(Records for this exercise Opens)

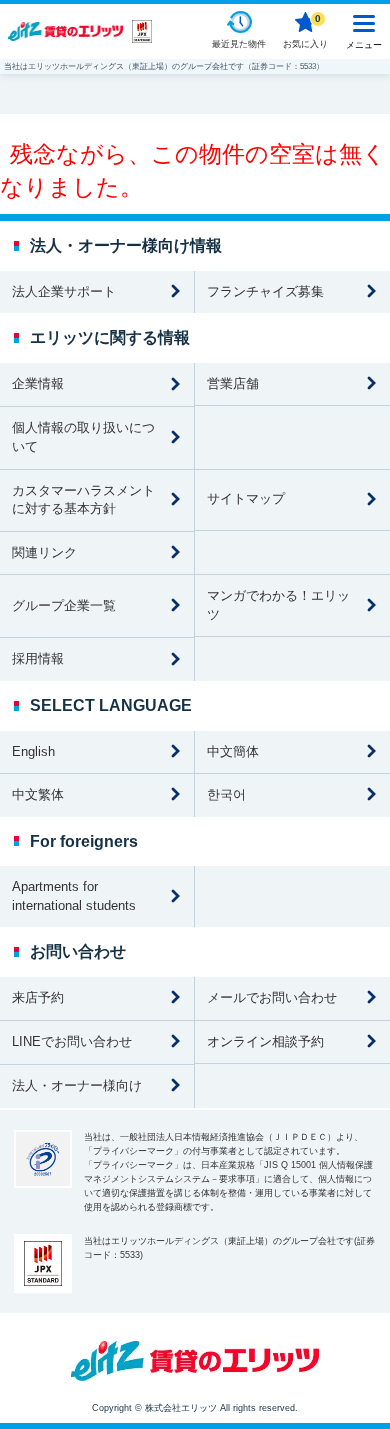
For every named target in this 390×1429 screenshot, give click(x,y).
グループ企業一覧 (64, 605)
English (33, 751)
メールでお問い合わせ (272, 997)
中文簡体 (233, 751)
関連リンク (44, 552)
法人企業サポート (64, 291)
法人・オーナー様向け (77, 1085)
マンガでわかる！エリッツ (278, 605)
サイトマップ (246, 498)
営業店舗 (233, 383)
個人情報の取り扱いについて (83, 437)
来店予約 (38, 997)
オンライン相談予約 (265, 1041)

(Records for this exercise Closes)

** The task **
Please give the data again in full, exactly as written, but without any images.

** Solution to the exercise **
For every named target in this 390×1429 screenshot, give click(x,y).
グループ企業一覧 (64, 605)
English (33, 751)
メールでお問い合わせ (272, 997)
中文簡体 (233, 751)
関連リンク (44, 552)
法人企業サポート (64, 291)
法人・オーナー様向け (77, 1085)
マンガでわかる！エリッツ (278, 605)
サイトマップ (246, 498)
営業店舗 (233, 383)
個人情報の取り扱いについて (83, 437)
来店予約 (38, 997)
オンライン相談予約 (265, 1041)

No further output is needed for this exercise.